### Task statement
Recast every line of the material below as a Markdown table with two columns, Row and Line. Number the rows in order and leave out blank lines.

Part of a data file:

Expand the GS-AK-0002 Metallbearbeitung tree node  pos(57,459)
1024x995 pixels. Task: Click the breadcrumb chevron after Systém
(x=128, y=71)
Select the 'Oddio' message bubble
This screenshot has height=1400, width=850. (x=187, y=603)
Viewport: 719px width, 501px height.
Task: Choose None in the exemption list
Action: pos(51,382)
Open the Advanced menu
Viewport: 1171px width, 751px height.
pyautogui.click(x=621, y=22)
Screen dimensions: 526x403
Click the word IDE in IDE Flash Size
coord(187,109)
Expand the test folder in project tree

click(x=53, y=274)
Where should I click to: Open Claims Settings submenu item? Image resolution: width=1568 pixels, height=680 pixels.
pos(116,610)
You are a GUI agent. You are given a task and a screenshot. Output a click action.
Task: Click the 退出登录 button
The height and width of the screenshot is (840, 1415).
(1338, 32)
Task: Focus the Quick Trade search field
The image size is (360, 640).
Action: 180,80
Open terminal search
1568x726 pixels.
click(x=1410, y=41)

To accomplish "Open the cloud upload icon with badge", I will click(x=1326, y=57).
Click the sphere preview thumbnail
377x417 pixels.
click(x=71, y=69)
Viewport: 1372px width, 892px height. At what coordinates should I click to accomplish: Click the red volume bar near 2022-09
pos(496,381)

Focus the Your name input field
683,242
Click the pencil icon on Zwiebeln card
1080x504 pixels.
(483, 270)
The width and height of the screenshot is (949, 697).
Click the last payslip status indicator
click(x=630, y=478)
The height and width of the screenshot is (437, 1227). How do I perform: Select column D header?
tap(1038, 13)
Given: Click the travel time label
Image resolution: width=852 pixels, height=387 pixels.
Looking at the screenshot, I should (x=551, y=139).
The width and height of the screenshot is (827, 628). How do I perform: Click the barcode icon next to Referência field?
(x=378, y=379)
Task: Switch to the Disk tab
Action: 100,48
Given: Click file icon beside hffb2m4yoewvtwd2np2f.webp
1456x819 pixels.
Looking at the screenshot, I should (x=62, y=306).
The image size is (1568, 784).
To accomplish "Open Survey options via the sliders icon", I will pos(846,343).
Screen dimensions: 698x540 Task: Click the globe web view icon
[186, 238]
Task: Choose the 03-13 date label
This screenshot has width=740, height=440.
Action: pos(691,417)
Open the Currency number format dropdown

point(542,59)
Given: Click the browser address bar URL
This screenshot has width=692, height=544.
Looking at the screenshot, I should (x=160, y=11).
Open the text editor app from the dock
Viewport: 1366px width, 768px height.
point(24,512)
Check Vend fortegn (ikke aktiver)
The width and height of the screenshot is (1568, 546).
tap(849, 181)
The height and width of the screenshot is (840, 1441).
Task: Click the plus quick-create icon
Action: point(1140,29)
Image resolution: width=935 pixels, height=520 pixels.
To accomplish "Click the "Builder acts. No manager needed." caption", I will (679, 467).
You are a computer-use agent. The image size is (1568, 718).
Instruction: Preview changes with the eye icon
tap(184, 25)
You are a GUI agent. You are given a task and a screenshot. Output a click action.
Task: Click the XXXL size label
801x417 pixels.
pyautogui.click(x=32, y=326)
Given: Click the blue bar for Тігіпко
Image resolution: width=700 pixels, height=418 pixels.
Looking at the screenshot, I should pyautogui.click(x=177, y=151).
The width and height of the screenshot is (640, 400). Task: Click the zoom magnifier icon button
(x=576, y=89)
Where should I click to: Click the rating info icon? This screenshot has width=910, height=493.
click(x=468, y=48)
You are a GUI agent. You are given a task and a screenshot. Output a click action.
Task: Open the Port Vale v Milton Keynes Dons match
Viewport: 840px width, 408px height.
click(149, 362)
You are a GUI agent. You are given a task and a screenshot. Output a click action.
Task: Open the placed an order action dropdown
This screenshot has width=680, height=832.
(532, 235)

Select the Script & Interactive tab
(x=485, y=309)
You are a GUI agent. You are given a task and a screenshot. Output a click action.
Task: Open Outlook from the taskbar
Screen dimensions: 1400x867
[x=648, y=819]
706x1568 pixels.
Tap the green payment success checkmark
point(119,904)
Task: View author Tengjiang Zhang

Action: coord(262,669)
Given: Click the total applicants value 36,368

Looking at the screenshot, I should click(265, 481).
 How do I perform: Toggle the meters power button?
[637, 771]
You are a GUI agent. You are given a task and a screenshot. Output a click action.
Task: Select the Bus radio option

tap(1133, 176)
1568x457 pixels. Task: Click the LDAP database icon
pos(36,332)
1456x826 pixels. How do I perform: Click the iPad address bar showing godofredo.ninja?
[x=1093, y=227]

### Correct response
| Row | Line |
|---|---|
| 1 | Expand the GS-AK-0002 Metallbearbeitung tree node  pos(57,459) |
| 2 | 1024x995 pixels. Task: Click the breadcrumb chevron after Systém |
| 3 | (x=128, y=71) |
| 4 | Select the 'Oddio' message bubble |
| 5 | This screenshot has height=1400, width=850. (x=187, y=603) |
| 6 | Viewport: 719px width, 501px height. |
| 7 | Task: Choose None in the exemption list |
| 8 | Action: pos(51,382) |
| 9 | Open the Advanced menu |
| 10 | Viewport: 1171px width, 751px height. |
| 11 | pyautogui.click(x=621, y=22) |
| 12 | Screen dimensions: 526x403 |
| 13 | Click the word IDE in IDE Flash Size |
| 14 | coord(187,109) |
| 15 | Expand the test folder in project tree |
| 16 | click(x=53, y=274) |
| 17 | Where should I click to: Open Claims Settings submenu item? Image resolution: width=1568 pixels, height=680 pixels. |
| 18 | pos(116,610) |
| 19 | You are a GUI agent. You are given a task and a screenshot. Output a click action. |
| 20 | Task: Click the 退出登录 button |
| 21 | The height and width of the screenshot is (840, 1415). |
| 22 | (1338, 32) |
| 23 | Task: Focus the Quick Trade search field |
| 24 | The image size is (360, 640). |
| 25 | Action: 180,80 |
| 26 | Open terminal search |
| 27 | 1568x726 pixels. |
| 28 | click(x=1410, y=41) |
| 29 | To accomplish "Open the cloud upload icon with badge", I will click(x=1326, y=57). |
| 30 | Click the sphere preview thumbnail |
| 31 | 377x417 pixels. |
| 32 | click(x=71, y=69) |
| 33 | Viewport: 1372px width, 892px height. At what coordinates should I click to accomplish: Click the red volume bar near 2022-09 |
| 34 | pos(496,381) |
| 35 | Focus the Your name input field |
| 36 | 683,242 |
| 37 | Click the pencil icon on Zwiebeln card |
| 38 | 1080x504 pixels. |
| 39 | (483, 270) |
| 40 | The width and height of the screenshot is (949, 697). |
| 41 | Click the last payslip status indicator |
| 42 | click(x=630, y=478) |
| 43 | The height and width of the screenshot is (437, 1227). How do I perform: Select column D header? |
| 44 | tap(1038, 13) |
| 45 | Given: Click the travel time label |
| 46 | Image resolution: width=852 pixels, height=387 pixels. |
| 47 | Looking at the screenshot, I should (x=551, y=139). |
| 48 | The width and height of the screenshot is (827, 628). How do I perform: Click the barcode icon next to Referência field? |
| 49 | (x=378, y=379) |
| 50 | Task: Switch to the Disk tab |
| 51 | Action: 100,48 |
| 52 | Given: Click file icon beside hffb2m4yoewvtwd2np2f.webp |
| 53 | 1456x819 pixels. |
| 54 | Looking at the screenshot, I should (x=62, y=306). |
| 55 | The image size is (1568, 784). |
| 56 | To accomplish "Open Survey options via the sliders icon", I will pos(846,343). |
| 57 | Screen dimensions: 698x540 Task: Click the globe web view icon |
| 58 | [186, 238] |
| 59 | Task: Choose the 03-13 date label |
| 60 | This screenshot has width=740, height=440. |
| 61 | Action: pos(691,417) |
| 62 | Open the Currency number format dropdown |
| 63 | point(542,59) |
| 64 | Given: Click the browser address bar URL |
| 65 | This screenshot has width=692, height=544. |
| 66 | Looking at the screenshot, I should (x=160, y=11). |
| 67 | Open the text editor app from the dock |
| 68 | Viewport: 1366px width, 768px height. |
| 69 | point(24,512) |
| 70 | Check Vend fortegn (ikke aktiver) |
| 71 | The width and height of the screenshot is (1568, 546). |
| 72 | tap(849, 181) |
| 73 | The height and width of the screenshot is (840, 1441). |
| 74 | Task: Click the plus quick-create icon |
| 75 | Action: point(1140,29) |
| 76 | Image resolution: width=935 pixels, height=520 pixels. |
| 77 | To accomplish "Click the "Builder acts. No manager needed." caption", I will (679, 467). |
| 78 | You are a computer-use agent. The image size is (1568, 718). |
| 79 | Instruction: Preview changes with the eye icon |
| 80 | tap(184, 25) |
| 81 | You are a GUI agent. You are given a task and a screenshot. Output a click action. |
| 82 | Task: Click the XXXL size label |
| 83 | 801x417 pixels. |
| 84 | pyautogui.click(x=32, y=326) |
| 85 | Given: Click the blue bar for Тігіпко |
| 86 | Image resolution: width=700 pixels, height=418 pixels. |
| 87 | Looking at the screenshot, I should pyautogui.click(x=177, y=151). |
| 88 | The width and height of the screenshot is (640, 400). Task: Click the zoom magnifier icon button |
| 89 | (x=576, y=89) |
| 90 | Where should I click to: Click the rating info icon? This screenshot has width=910, height=493. |
| 91 | click(x=468, y=48) |
| 92 | You are a GUI agent. You are given a task and a screenshot. Output a click action. |
| 93 | Task: Open the Port Vale v Milton Keynes Dons match |
| 94 | Viewport: 840px width, 408px height. |
| 95 | click(149, 362) |
| 96 | You are a GUI agent. You are given a task and a screenshot. Output a click action. |
| 97 | Task: Open the placed an order action dropdown |
| 98 | This screenshot has width=680, height=832. |
| 99 | (532, 235) |
| 100 | Select the Script & Interactive tab |
| 101 | (x=485, y=309) |
| 102 | You are a GUI agent. You are given a task and a screenshot. Output a click action. |
| 103 | Task: Open Outlook from the taskbar |
| 104 | Screen dimensions: 1400x867 |
| 105 | [x=648, y=819] |
| 106 | 706x1568 pixels. |
| 107 | Tap the green payment success checkmark |
| 108 | point(119,904) |
| 109 | Task: View author Tengjiang Zhang |
| 110 | Action: coord(262,669) |
| 111 | Given: Click the total applicants value 36,368 |
| 112 | Looking at the screenshot, I should click(265, 481). |
| 113 |  How do I perform: Toggle the meters power button? |
| 114 | [637, 771] |
| 115 | You are a GUI agent. You are given a task and a screenshot. Output a click action. |
| 116 | Task: Select the Bus radio option |
| 117 | tap(1133, 176) |
| 118 | 1568x457 pixels. Task: Click the LDAP database icon |
| 119 | pos(36,332) |
| 120 | 1456x826 pixels. How do I perform: Click the iPad address bar showing godofredo.ninja? |
| 121 | [x=1093, y=227] |